Ana Bayne suggested a similar concept during the #IGNITE night presentation - integrating transportation modes such as transit and personal vehicles with bicycles, sidewalks, etc., is not just “increasing access even as it reduces our need for mobility” but increasing mobility overall. Another session co-lead with TransportGooru Andy Palanisamy, YPT’s vice-chair for Communication, focused on social media applications to transportation. A few key words ensuing from the conversation: Credibility, Transparency, Marketing Potential, Mobile Government. And an interesting case study for transit agencies and local governments dealing having to deal with vertical hierarchies making them slow to react and less transparent : the US Army tweep.

Michael Sypolt and Stu Strickland talked about “Getting Non-Riders to Use Transit” by “Designing a System to Meet Demand”. Some suggestions ensuing from this conversation – the utility of system maps; interlining two routes with odd frequencies in order to meet demand but reduce cost instead of eliminating service in the area altogether; streamlining routes. More about technology and development can be read in: "Highlights of TranspoCamp! (includes Travel Log) "

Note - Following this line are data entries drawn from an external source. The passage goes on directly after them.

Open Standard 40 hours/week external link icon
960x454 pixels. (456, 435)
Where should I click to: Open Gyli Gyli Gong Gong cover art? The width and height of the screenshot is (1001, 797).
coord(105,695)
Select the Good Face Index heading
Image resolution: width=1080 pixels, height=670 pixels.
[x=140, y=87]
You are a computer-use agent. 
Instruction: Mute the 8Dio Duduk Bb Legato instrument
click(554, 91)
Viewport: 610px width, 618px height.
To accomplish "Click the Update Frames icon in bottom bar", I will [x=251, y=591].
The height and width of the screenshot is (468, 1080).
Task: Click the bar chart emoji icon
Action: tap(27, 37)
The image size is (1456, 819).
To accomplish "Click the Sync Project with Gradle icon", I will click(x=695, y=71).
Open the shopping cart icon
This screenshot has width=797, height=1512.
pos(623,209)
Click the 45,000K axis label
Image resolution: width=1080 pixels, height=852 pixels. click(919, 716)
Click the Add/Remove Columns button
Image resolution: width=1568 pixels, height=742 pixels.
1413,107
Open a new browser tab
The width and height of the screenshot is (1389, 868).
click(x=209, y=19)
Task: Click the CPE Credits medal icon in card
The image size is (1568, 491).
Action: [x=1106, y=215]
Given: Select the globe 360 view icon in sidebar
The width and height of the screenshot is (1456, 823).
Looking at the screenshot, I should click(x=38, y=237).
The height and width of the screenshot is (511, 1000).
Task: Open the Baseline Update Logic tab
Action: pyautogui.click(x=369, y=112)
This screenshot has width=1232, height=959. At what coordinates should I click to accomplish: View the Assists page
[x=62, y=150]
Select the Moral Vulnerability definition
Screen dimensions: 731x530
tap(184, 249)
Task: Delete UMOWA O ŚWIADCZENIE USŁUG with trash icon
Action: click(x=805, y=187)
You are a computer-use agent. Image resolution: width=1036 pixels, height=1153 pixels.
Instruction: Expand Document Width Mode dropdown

Some other focal points for the conference were a discussion with Ellyn Shannon from the Permanent Citizens Advisory Committee to the MTA on how they are funded and how they are able to influence transit related decisions. Also Tana Green made an interesting presentation on High Speed Rail and we were able to discuss how transit and High Speed Rail advocates can support each other.

Our participation in the Transportation Camp also raised the interest of potential investors, and for our technology whizzes, an opportunity to develop networks of connections with developers from the North and North-East.

* Peter H. Appel the Administrator for DOT's Research and Innovative Technology Department with whom we had the occasion to exchange a few ideas is also "to blame" for the research.